GIVEN RECORDS>

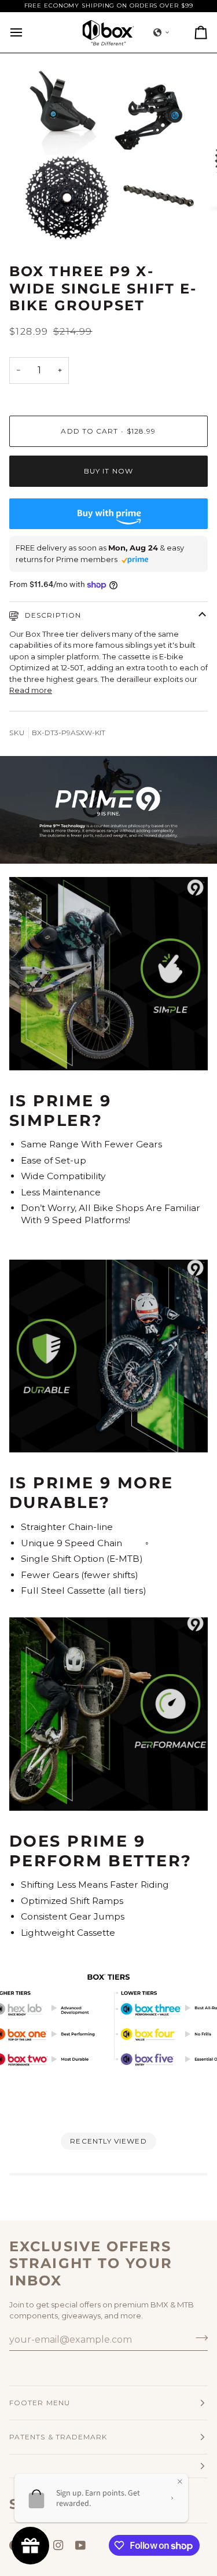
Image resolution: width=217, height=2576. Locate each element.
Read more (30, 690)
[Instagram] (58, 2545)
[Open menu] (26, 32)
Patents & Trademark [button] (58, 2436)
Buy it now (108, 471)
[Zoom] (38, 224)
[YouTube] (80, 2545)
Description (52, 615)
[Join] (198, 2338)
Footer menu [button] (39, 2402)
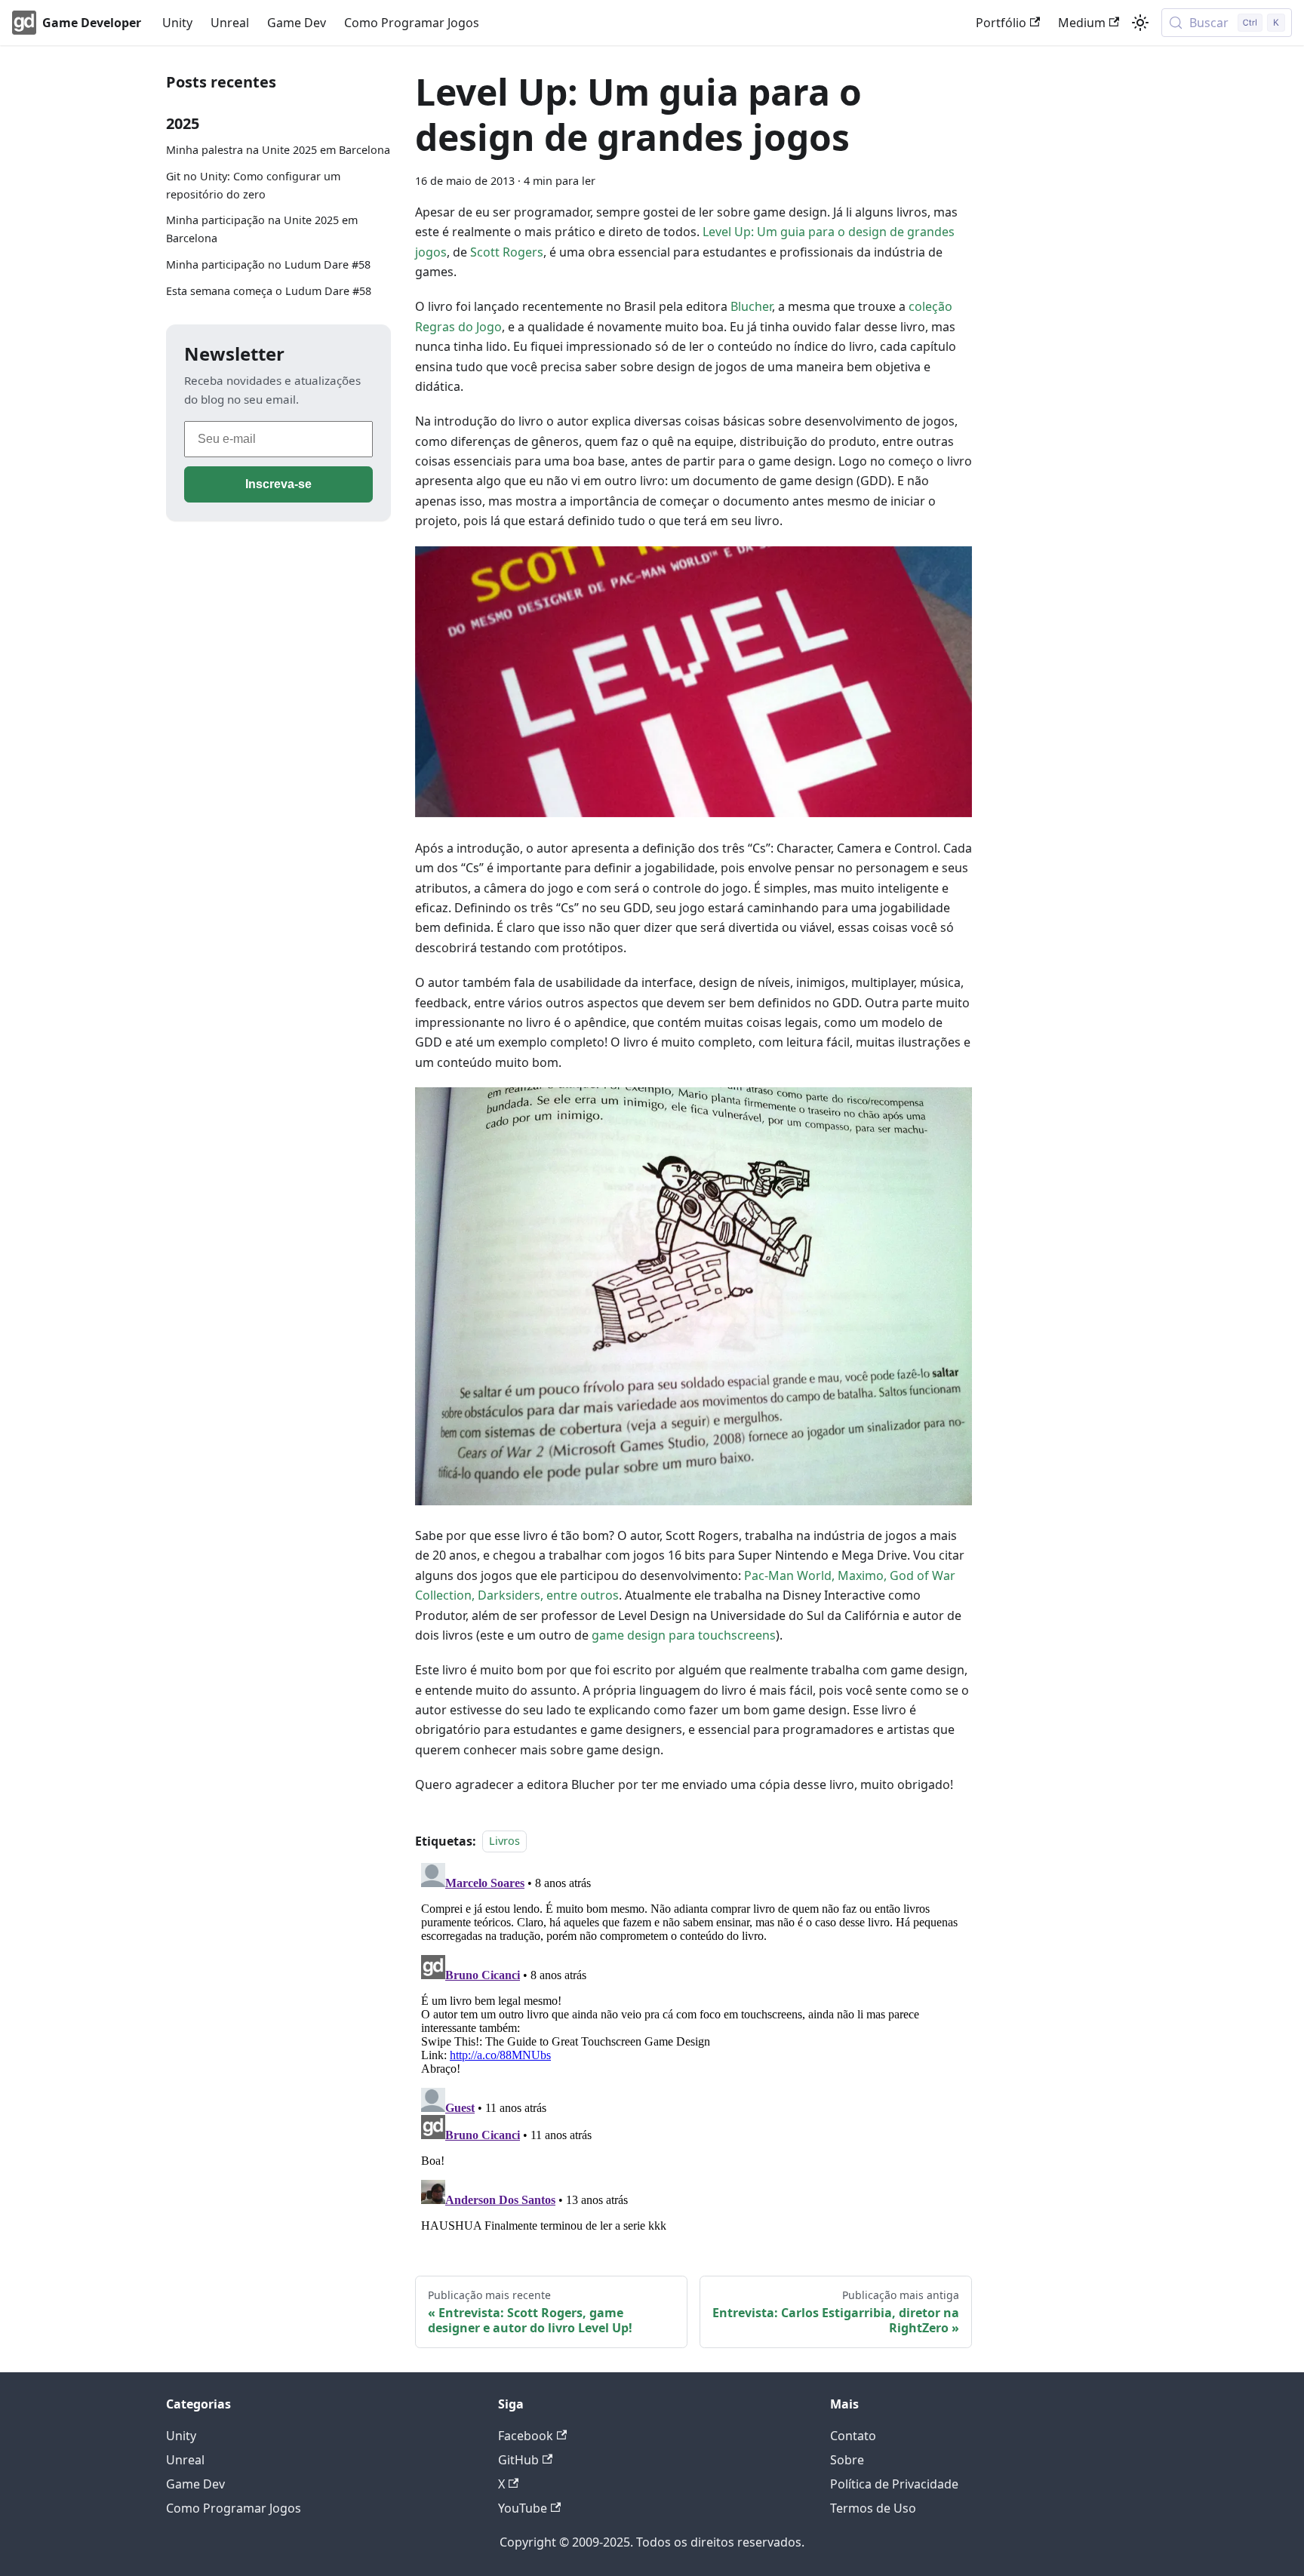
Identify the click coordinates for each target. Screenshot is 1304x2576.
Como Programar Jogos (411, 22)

TASK DETAILS>
Please retype every record above exactly, leaving out the pictures.

SOLUTION>
Image resolution: width=217, height=2576. Locate each element.
Read more (30, 690)
[Instagram] (58, 2545)
[Open menu] (26, 32)
Patents & Trademark [button] (58, 2436)
Buy it now (108, 471)
[Zoom] (38, 224)
[YouTube] (80, 2545)
Description (52, 615)
[Join] (198, 2338)
Footer menu [button] (39, 2402)
Identify the click coordinates for each target. Screenshot is 1304x2576.
Como Programar Jogos (411, 22)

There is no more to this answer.